_YOUR OBJECTIVE_: Only the count is wanted here: how many lines of the entries hold the string "each"?
-- SUPPLIED RECORDS follows --
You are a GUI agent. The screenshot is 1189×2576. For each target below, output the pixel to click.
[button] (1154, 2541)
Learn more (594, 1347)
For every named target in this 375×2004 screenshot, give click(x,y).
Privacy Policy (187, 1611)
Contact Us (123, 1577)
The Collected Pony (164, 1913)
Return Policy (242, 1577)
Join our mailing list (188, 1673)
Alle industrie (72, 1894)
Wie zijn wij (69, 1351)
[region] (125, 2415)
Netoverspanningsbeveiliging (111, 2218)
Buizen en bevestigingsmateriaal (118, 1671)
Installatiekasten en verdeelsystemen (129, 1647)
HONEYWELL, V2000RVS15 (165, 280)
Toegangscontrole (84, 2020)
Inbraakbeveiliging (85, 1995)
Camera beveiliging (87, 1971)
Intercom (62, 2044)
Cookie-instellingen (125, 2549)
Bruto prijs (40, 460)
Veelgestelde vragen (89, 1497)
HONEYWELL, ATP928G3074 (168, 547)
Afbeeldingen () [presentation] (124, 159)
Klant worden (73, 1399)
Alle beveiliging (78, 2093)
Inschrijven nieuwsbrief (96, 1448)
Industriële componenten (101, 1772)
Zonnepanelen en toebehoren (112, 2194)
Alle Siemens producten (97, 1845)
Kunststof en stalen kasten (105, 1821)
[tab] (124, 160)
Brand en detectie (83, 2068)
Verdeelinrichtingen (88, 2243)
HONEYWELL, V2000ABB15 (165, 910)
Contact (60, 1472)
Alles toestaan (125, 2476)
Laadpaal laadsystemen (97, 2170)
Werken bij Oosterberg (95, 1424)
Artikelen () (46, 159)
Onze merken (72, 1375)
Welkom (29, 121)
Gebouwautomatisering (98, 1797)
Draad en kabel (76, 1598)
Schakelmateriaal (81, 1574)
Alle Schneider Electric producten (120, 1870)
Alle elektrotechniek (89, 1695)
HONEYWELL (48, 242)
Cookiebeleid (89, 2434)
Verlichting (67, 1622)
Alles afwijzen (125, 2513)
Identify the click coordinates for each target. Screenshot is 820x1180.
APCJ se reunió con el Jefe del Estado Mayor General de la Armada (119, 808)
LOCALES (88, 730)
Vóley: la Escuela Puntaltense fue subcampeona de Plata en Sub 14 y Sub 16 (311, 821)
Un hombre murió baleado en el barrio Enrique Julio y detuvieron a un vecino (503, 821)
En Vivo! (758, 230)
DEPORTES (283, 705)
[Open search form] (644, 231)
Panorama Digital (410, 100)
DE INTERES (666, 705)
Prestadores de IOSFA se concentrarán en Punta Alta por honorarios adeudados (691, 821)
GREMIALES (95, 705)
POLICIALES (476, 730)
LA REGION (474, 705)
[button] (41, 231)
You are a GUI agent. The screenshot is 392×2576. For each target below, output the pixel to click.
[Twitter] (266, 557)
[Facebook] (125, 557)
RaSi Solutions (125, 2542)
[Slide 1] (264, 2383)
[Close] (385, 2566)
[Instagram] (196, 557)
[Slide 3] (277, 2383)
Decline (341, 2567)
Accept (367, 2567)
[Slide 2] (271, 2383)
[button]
-- SUPPLIED RECORDS concluded --
_RESPONSE FOR THIS EXERCISE_: 3